DIRECTIONS FOR THIS TASK | Write out, from the entries below, exactly the lines that run between the lines holding "Given: Select the" and "Screen dimensions: 1568x557", inclusive, and stop there.

(DATA PROVIDED begins)

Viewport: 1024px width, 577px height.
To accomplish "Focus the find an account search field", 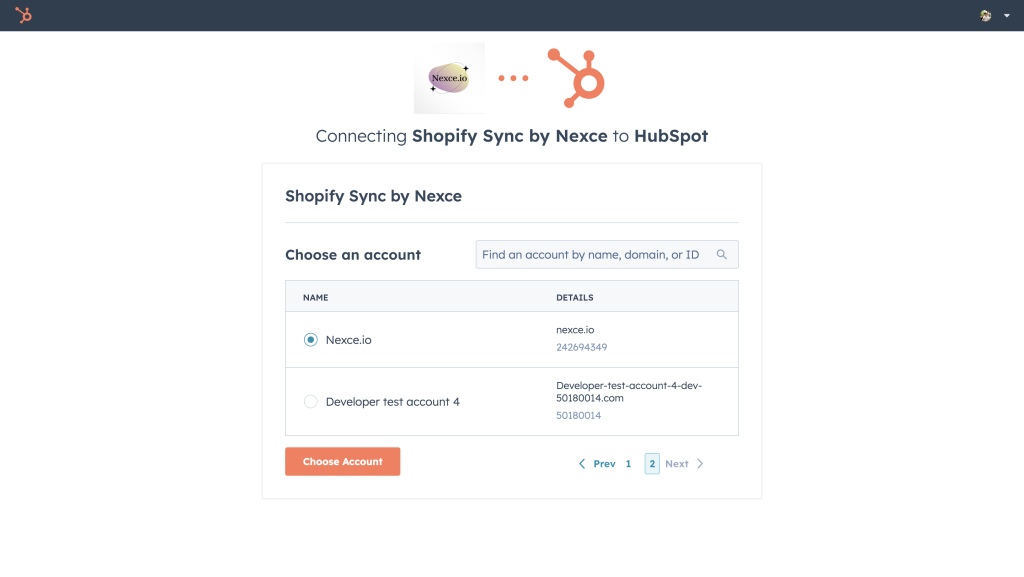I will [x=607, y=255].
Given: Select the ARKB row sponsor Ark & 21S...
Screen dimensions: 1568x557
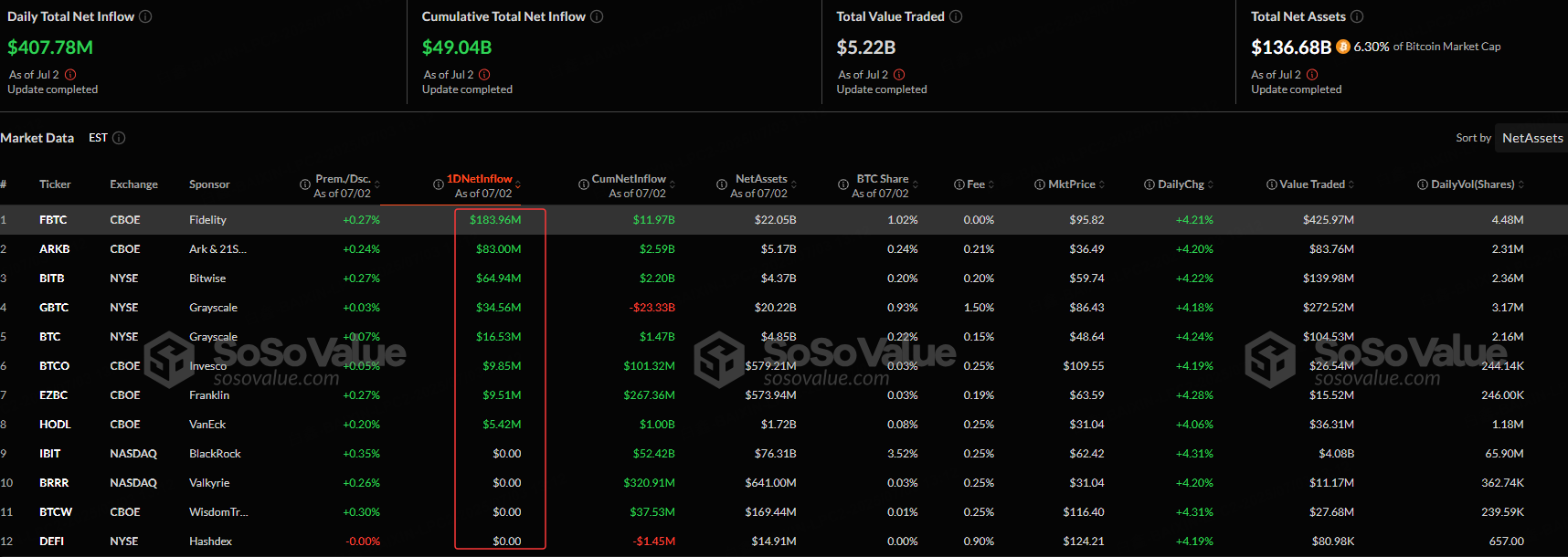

(DATA PROVIDED ends)
(DATA PROVIDED begins)

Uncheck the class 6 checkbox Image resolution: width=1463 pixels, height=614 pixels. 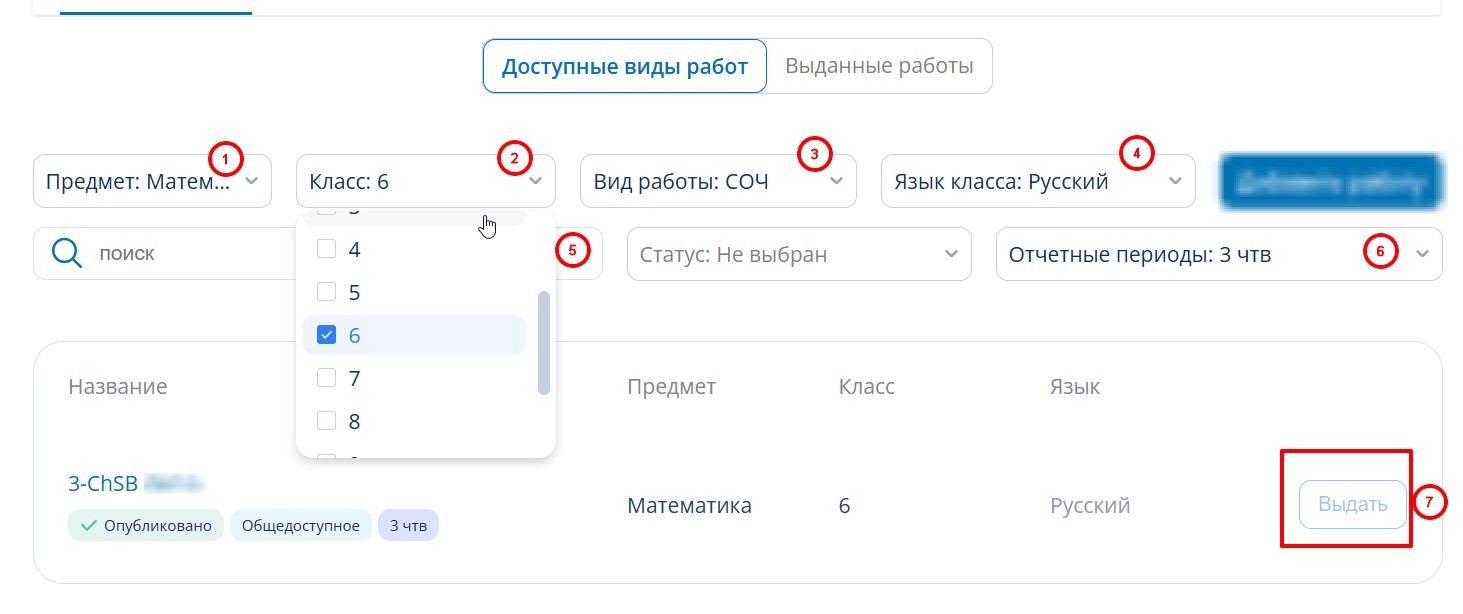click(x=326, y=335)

(DATA PROVIDED ends)

RESULT FOR THIS TASK |
Given: Select the ARKB row sponsor Ark & 21S...
Screen dimensions: 1568x557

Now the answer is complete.